Kini, berdasarkan data Badan Pusat Statistik, pada 2023 pendapatan per kapita Indonesia masih juga jauh dari standar minimal yang disebutkan Boediono itu.
Pelaksana Tugas (Plt) Kepala Badan Pusat Statistik (BPS) Amalia Adininggar Widyasanti kepada pers, 10 Februari 2024, mengatakan: “Pendapatan per kapita kita pada 2023 tercatat 4.919 Dolar AS.”
Mengapa kasus pembunuhan maling motor di Kampung Kukun yang tradisional bisa ngelantur sampai pendapatan per kapita segala? Kronologinya begini:
Pendapatan per kapita adalah ukuran jumlah uang yang diperoleh per orang per tahun di suatu negara. Pendapatan per kapita yang dikatakan Boediono, minimal 6.000 Dolar AS (nilai kurs sekarang setara Rp93,22 juta) itu berarti pendapatan per orang rata-rata per bulan Rp7,76 juta. Dengan pendapatan rata-rata semua orang segitu, maka Indonesia jauh lebih makmur dibanding sekarang.
Kemakmuran masyarakat terkait erat dengan tingkat pendidikan. Semakin makmur, tingkat pendidikan semakin tinggi. Sehingga masyarakat berpendidikan tinggi mampu memaknai kata demokrasi dengan kondisi semestinya, seperti di negara-negara Barat yang kaya, sebagai asal kata demokrasi.
Kemakmuran masyarakat, membuat masyarakat tidak terlalu emosional seandainya kehilangan motor (simak ucapan pembunuh maling Reza di atas). Kemakmuran juga memperkecil jumlah maling motor, karena semua orang sudah makmur (Bapak Kriminologi Internasional, Cesare Lombroso, 1835 – 1909, mengatakan: Kemiskinan adalah ibu dari kejahatan).

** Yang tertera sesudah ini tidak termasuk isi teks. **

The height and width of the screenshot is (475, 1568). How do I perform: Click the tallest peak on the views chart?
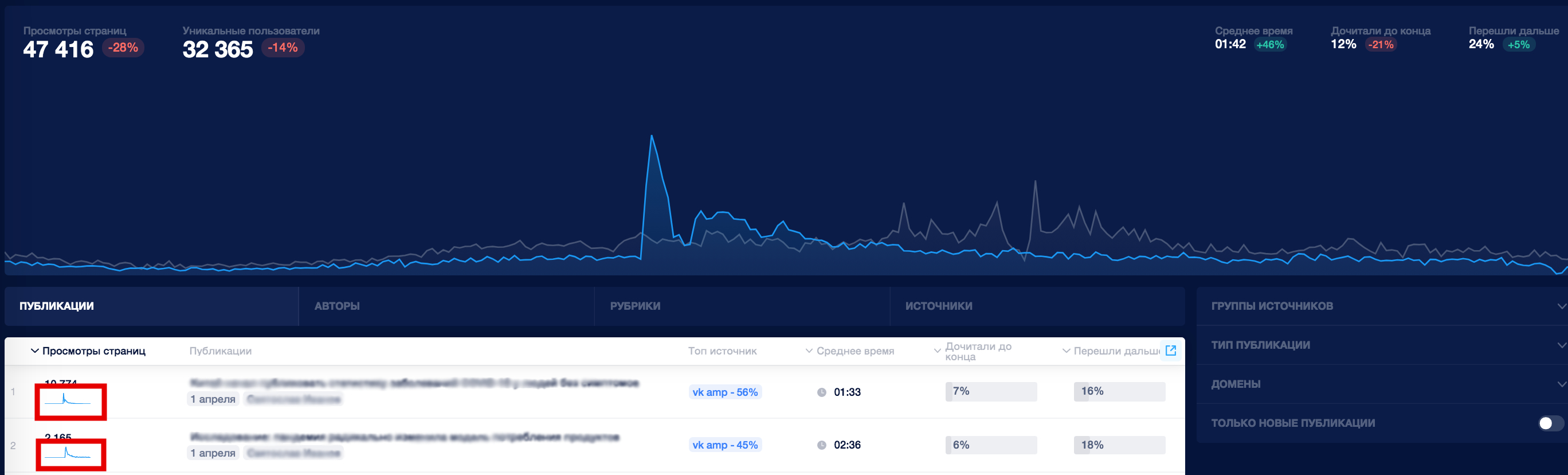pyautogui.click(x=651, y=137)
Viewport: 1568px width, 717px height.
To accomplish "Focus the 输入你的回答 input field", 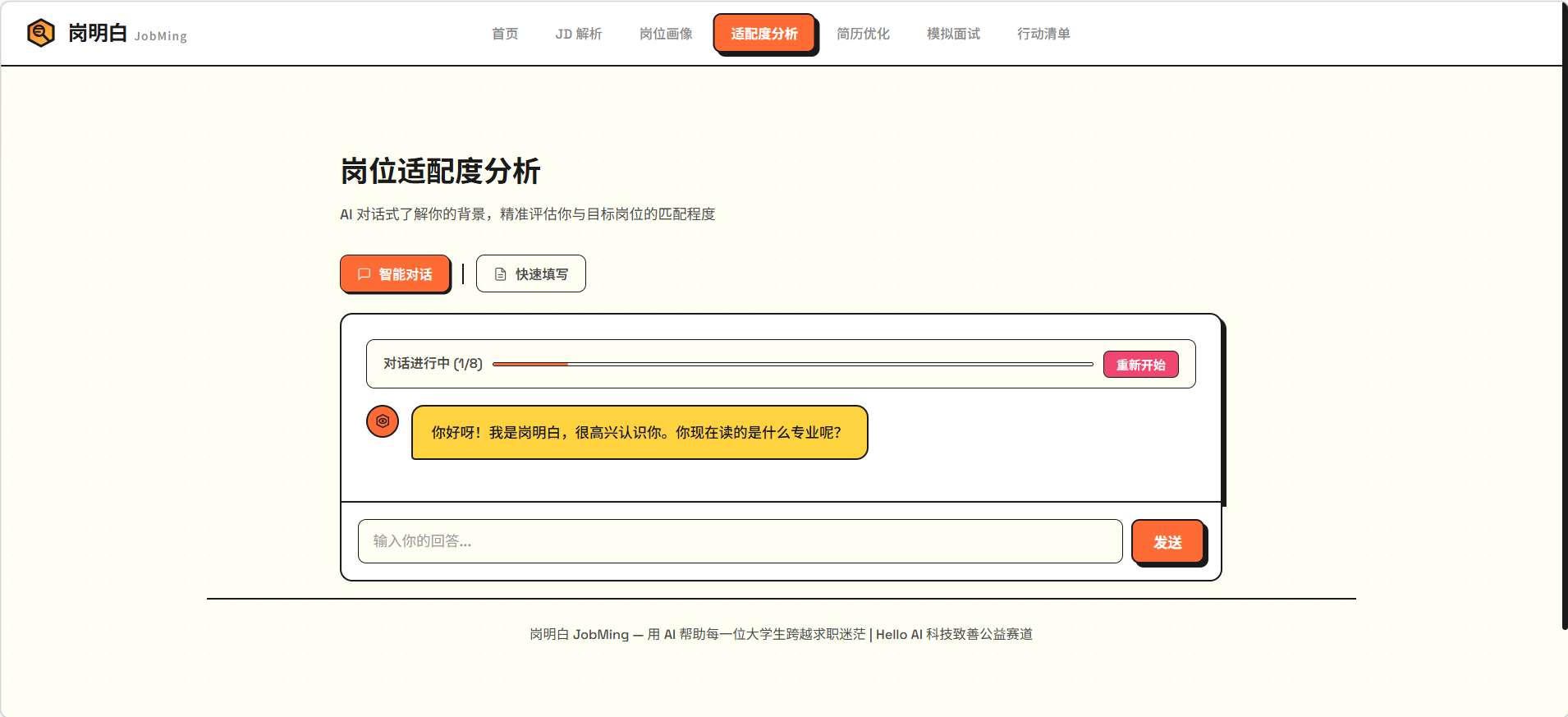I will [x=740, y=541].
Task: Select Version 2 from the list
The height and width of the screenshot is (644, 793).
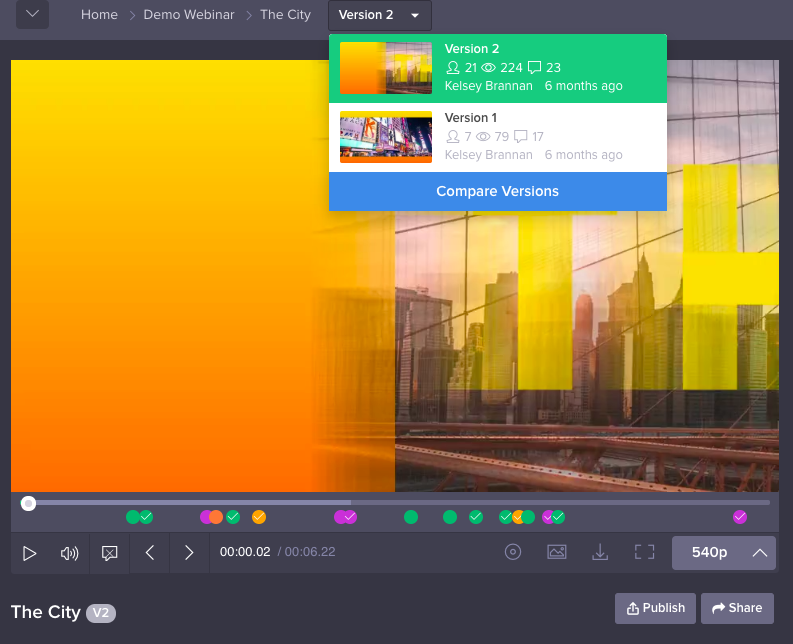Action: (x=498, y=68)
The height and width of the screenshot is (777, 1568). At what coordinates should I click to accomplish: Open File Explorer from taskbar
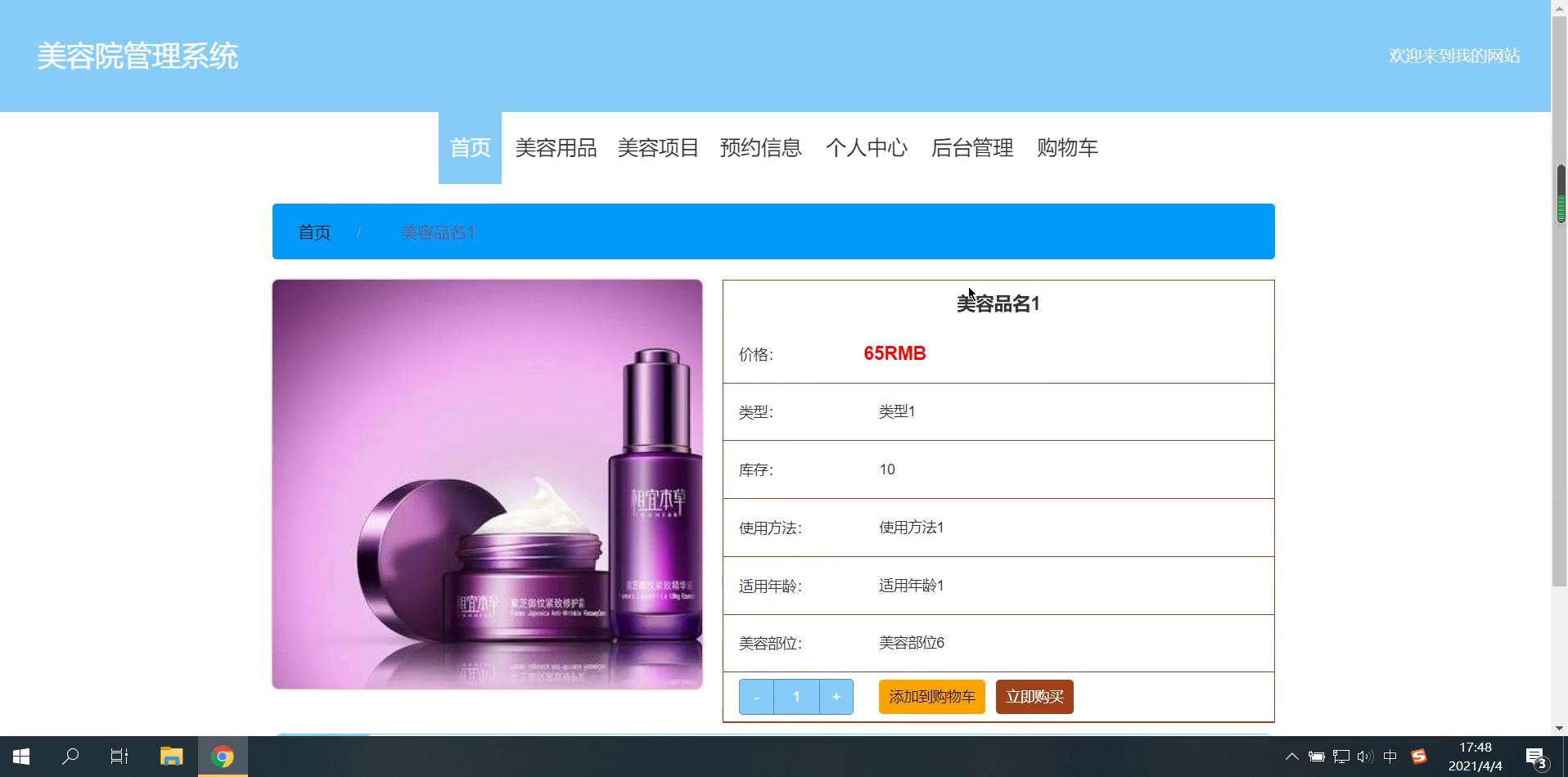coord(171,757)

Jadi, ya… beginilah kondisi masyarakat kita sekarang. Dari sisi hukum, pengadilan jalanan itu pastinya menimbulkan deterrent effect (efek jera) buat calon pelaku kejahatan, fokus ke maling motor. Calon maling, takut.
Dari sudut pandang HAM, penghakiman massa di kasus itu melanggar HAM berat. Pembunuhan. Kini tinggal pilih yang mana? Sisi hukum atau HAM? Kendati di kabinet disatukan jadi Kemenkumham.